***** FRAGMENTO DE TEXTO *****
Pero se cansó Sidnei Rechel da Silva Júnior, y desde un gimnasio cualquiera gobernó el cromo entre los papeles para poner su cara pachona sonriente como solución. Se cansó por fin el Dépor de no tener un central brasileño contradictorio, fuerte y ofensivo, colocado y descolocado. Se quisieron.
Triunfa la insistencia en ocasiones. Yo hace mucho que dejé de contar las veces que me dan la razón solo por no escucharme más. La perseverancia, y no la fuerza, de una gota de agua para moldear la roca, o algo así; seguro que hay una frase de Coelho para explicarlo. Sidnei fichó por insistente. Tanto fue el rumor a la fuente, que el Benfica lo mandó a Riazor. No se puede andar con un fichaje tres o cuatro años para que al final no fiche. No son formas. Puede valer con Acciari, porque con Acciari vale cualquier cosa y será así por siempre, pero que Sidnei siguiese en Lisboa no podía ser. Cuestión de tiempo. De insistencia. De fútbol.
“No hay una segunda oportunidad para una primera impresión”, decía, o debió decir, Oscar Wilde alguna vez, porque eso escupe Google. Rechel cayó de pie con la blanquiazul. Debut y victoria en Ipurúa. Dos acciones que pudieron ser gol. Dos acciones que pudieron ser gol pero no lo fueron, dos acciones que Hierros Servando estuvo a punto de fundir en la red pero que se encontraron con Sidnei, medio salvador, medio afortunado, para abortar tales maniobras de fundición con dos tambaleantes pero efectivas intervenciones. A veces lo importante en la vida es empezar bien. Luego ya todo va solo. Diakhité llegó raro, empezó mal y se fue peor. Sidnei llegó porque tenía que llegar, porque así lo mandaba el fútbol, porque el fútbol sabía cuando creó el Deportivo en 1906 que algún día un tipo llamado Sidnei Rechel da Silva Júnior jugaría en el Dépor porque Sidnei Rechel da Silva Júnior sería un tipo insistente. Insistente, brasileño y central. Sidnei Rechel da Silva Júnior llegó porque tenía que llegar, empezó bien y si no es el mejor de la temporada es porque la trayectoria de Sidnei Rechel da Silva Júnior exige cautela. «Nós vivemos a temer o futuro, mas é o passado que nos atropela e mata», acertó el poeta Màrio Quintana.
***** ENTRADAS PROPORCIONADAS *****
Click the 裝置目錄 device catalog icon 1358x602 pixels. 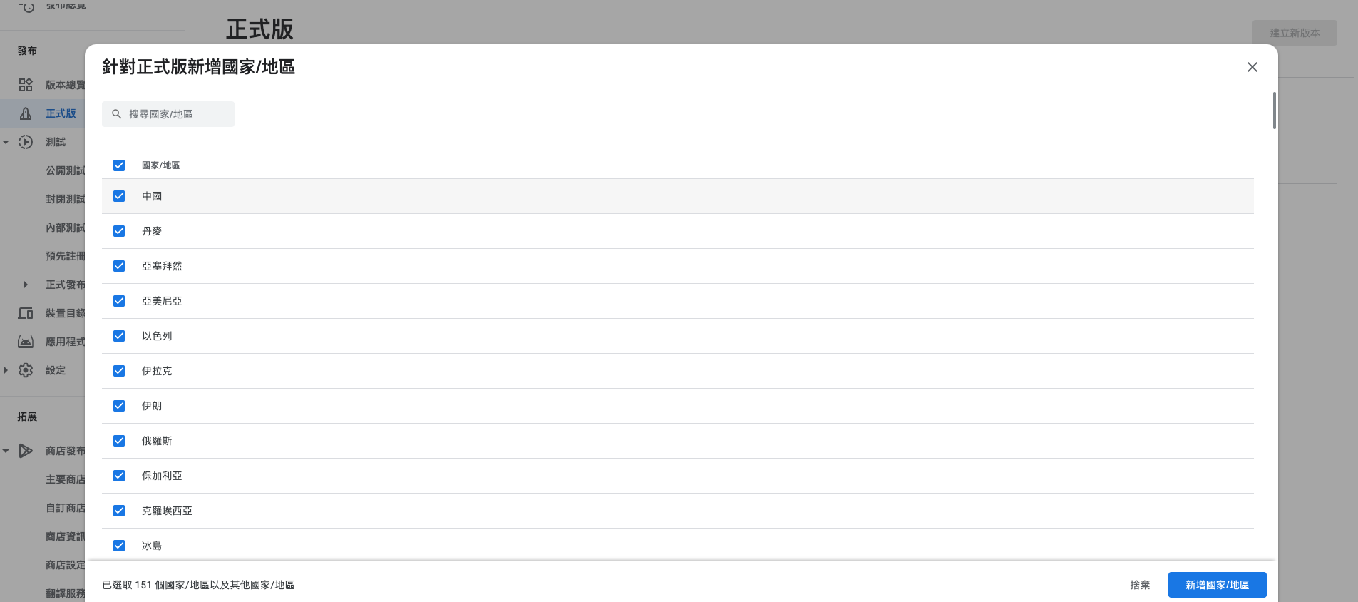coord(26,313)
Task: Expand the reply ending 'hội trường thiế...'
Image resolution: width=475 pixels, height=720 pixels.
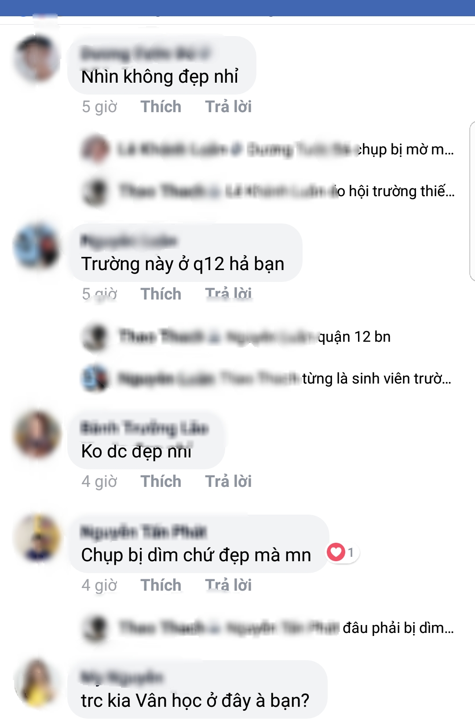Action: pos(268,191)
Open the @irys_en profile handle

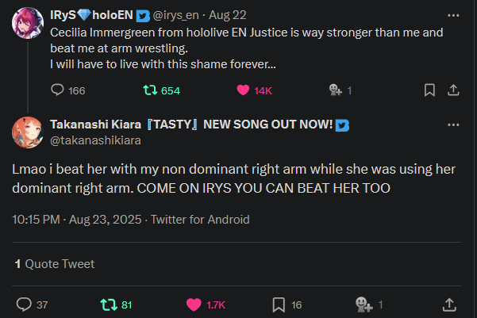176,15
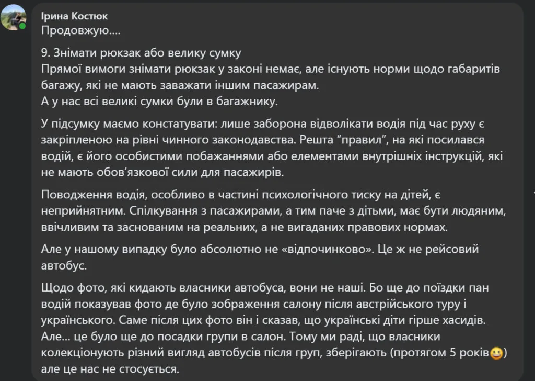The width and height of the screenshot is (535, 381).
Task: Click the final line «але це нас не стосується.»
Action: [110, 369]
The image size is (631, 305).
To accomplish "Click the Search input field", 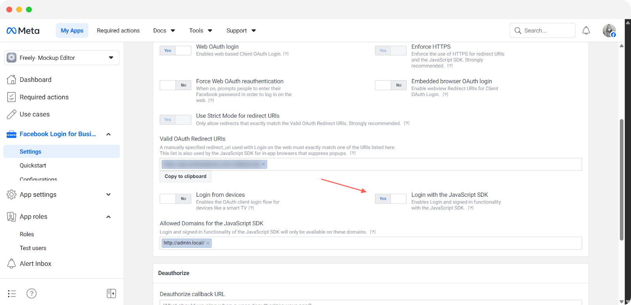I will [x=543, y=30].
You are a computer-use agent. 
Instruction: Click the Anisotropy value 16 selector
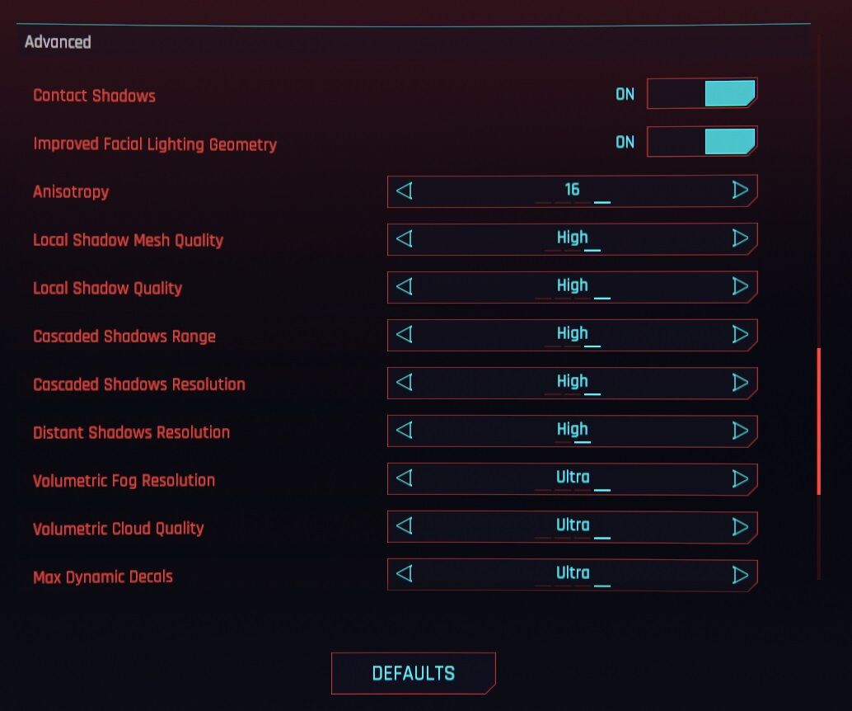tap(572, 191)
*****
→ **EJERCICIO 1**:
Enumera todos los escritores que se citan o mencionan en el texto sobre Sidnei.
→ **EJERCICIO 2**:
Según el texto sobre Sidnei, ¿en qué campo debutó el jugador con el Dépor y cuál fue el resultado?
→ **EJERCICIO 3**:
Prosigue el texto sobre Sidnei a partir de su última frase.
Los ítems no intervienen para nada en este trabajo.

→ **RESPUESTA CORRECTA 1**:
Coelho, Oscar Wilde y Màrio Quintana.

→ **RESPUESTA CORRECTA 2**:
En Ipurúa, con victoria.

→ **RESPUESTA CORRECTA 3**:
El pasado, Lisboa, cada vez más hipster y menos Eusebio, lo desechó tras alzarlo y forrar Porto Alegre de millones, entregándolo por piezas a Mendes hasta que Sidnei se rompió de tanto romperse. No lo arreglaron en Estambul, perdido entre los atardeceres y el Bósforo, entre el pescado de Besiktas y la morriña –lo suponemos, claro, porque ni Dios ve la liga turca-. Por eso, atropellado por su pasado, se colaba traspuesto en cromo entre los papeles de Ernesto Bello siempre que podía, vistiendo incluso el azul y blanco del Espanyol para estar listo para Primera cuando el Dépor le llamase por fin para cuidar su futuro. Siempre supo que Coruña necesitaba un central brasileño tanto como el Dépor parecía querer obviarlo.
Aparentemente brasileño. Porque Sidnei nació en Alegrete, como el citado poeta Mário Quintana, muy al oeste en Rio Grande do Sul, entre ganado, lluvia y cultivos. Porque nació, ya jugando al fútbol en el Flamenguinho de Toninho Fagundes –probablemente de delantero, pues todo brasileño ha sido delantero alguna vez en su vida y esto es así-, a 150 kilómetros de Argentina y 200 de Uruguay, en una tierra que es Brasil y no es Brasil en una nación que es Brasil y aparentemente produce futbolistas brasileños.
Não me perguntes onde fica o Alegrete/Segue o rumo do seu próprio coração/Cruzarás pela estrada algum ginete/E ouvirás toque de gaita e violã/Prá quem chega de Rosário ao fim da tarde/Ou quem vem de Uruguaiana de manhã/Tem o sol como uma brasa que ainda arde/Mergulhado no Rio Ibirapuitã.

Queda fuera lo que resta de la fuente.